Sourdough pizza crust has given me a new love for this Italian favourite; unfermented pastry has felt like a lump of concrete in the stomach for the last ten years.
It could be gluten-intolerance, or something quite else, but I have not been able to stomach pizzas, cookies and even commercial bread for that matter; until I discovered sourdough.
The frequent severe pain in the stomach at night has largely been ameliorated by the discovery of a probiotic called kefir, but still I have had to avoid pastries especially at supper; until sourdough pizza crust.
Food is a journey for most of us, I suppose; then it was the discovery that if I baked my own bread using the sourdough method, and 100 percent real flour[2], that I could again enjoy a few slices.
But the question was whether this would include making a sourdough pizza-crust more digestible.
Indeed I can enjoy pizza again.
Weigh out the flour and pour it into a small bowl. Add the sourdough-culture and rinse the measuring spoon with the unchlorinated water into the mixture.
Add the tiny pinch of dried-yeast and then use a wooden spoon to mix it thoroughly. Cut out a circle of clean food-grade plastic that was going to be trashed, and cover the dough. Leave it on the counter for at least eight hours, or longer.
This should take no more than five-minutes.
In a larger bowl mix the ingredients using your wooden-spoon, bar the salt.
When the dough starts coming together you can add the salt.
Lightly flour a marble-top or granite counter, tip the dough out and kneed until it feels elastic, but no longer sticky.

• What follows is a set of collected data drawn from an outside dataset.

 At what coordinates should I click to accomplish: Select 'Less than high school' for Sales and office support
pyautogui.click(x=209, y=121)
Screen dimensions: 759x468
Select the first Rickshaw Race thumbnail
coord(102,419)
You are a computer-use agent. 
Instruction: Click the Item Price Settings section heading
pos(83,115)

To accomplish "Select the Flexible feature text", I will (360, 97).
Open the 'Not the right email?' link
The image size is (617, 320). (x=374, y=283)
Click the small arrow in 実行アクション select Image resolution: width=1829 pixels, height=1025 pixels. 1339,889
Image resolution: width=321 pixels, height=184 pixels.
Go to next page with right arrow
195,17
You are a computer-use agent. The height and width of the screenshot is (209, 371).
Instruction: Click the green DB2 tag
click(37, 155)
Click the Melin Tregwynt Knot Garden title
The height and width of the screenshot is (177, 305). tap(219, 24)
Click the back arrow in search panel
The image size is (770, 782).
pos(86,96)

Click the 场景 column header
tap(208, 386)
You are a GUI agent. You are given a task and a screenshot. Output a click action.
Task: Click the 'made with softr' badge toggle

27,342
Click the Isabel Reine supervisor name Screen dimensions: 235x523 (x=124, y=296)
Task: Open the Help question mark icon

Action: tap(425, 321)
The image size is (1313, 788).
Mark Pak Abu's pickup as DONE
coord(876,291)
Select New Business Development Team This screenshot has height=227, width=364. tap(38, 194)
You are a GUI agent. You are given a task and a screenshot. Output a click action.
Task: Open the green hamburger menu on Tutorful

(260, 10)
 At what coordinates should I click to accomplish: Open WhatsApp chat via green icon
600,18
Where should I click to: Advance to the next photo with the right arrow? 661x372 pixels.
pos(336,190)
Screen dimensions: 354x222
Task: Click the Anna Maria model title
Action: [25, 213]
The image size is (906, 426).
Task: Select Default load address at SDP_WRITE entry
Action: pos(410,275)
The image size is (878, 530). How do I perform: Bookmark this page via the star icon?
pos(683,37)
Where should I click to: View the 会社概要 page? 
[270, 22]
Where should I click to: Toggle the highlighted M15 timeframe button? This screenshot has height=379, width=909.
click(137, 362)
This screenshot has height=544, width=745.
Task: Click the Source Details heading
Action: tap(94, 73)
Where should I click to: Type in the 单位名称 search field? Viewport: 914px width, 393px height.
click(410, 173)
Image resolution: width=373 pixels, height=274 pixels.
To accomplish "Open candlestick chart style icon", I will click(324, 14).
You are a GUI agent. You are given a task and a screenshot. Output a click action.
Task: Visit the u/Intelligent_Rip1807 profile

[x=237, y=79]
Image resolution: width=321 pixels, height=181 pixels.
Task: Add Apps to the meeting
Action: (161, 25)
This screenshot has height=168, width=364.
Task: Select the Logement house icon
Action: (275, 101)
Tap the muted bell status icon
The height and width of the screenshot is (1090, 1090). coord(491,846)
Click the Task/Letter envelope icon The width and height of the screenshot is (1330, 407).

Add a little extra flour if necessary. Place your lump of dough back into the bowl and again cover with the same piece of plastic. Let it prove on the counter for a few-hours; it should nearly double in size.
Press your sourdough pizza crust out onto a baking pan; cover it with a few overlapping butter-wrappings or a damp towel and let it rest for an hour or more.
Coat your sourdough pizza crust first with olive-oil. You could have infused it with garlic, or cinnamon or some such; perhaps another time. Slow food, made fast is our motto; so I keep it simple.
Add your favourite toppings and bake for 15 minutes in a hot-oven; you'll never go back to a conventional pizza crust.
The first-layer of the topping is a favourite sauce, and the possibilities are endless. There's only one important requirement; make your own. Out of a bottle it will be laced with preservatives.
I've decided to break away from the traditional tomato-based sauce; instead we are using a broad-bean hummus and it turned out very successfully. Next time I am going to try a salsa de peppadew; it is spicy but not too hot. You enjoy your own favourites.
We followed that with preserved peppadews, various cheeses and sliced-tomato.
Cook in a hot oven for about fifteen-minutes; using wholemeal flour you may need a bit longer.
Gluten usually gets the blame for the bloating and discomfort many of us have after eating wheat-products; mostly this is not true since the baking industry adds many toxic enzymes and various chemicals and often they are the true culprits.
But never mind, perhaps you think you are gluten-intolerant and you could be. The amino acid called proline is the cause.
A protein consists of a long chain of molecules called amino-acids. Combined together in your unique way, by your own DNA, they make up the cells in your body. During the digestive process in the stomach and small intestine it is vitally important that they are broken down to individual units; otherwise your immune system will target them as something foreign and set up an inflammatory reaction. When serious it is a nasty called Coeliac Sprue.
The amino-acid called proline is the spoke in the wheel; unlike all its cousins it has a ring structure that defies enzymatic action. If short chains of improperly digested proteins enter the blood stream there's havoc.
The solution is pre-digestion of the gluten using a sourdough culture.
What is really important is not to forsake wheat and turn instead to other highly refined starches; that's what many folk do with serious consequences. Make your sourdough pizza crust rather, and artisan bread too.
If you use a small amount of dried-yeast to start off your sourdough pizza crust, it's called a levain.
Without the yeast it is known as a poolish; this is how the purist would do it. It tends to be a little heavier. These terms are used rather loosely.
Commercial pastries alwasys score badly for their affect on blood-glucose; sugar is often added to the pastry and the tomato spread. It's just one more reason to bake your own sourdough pizza crust.
Sourdough pizza crust means better digestion of the gluten; with less bloating and little sense of the feeling of rocks in the base of the stomach.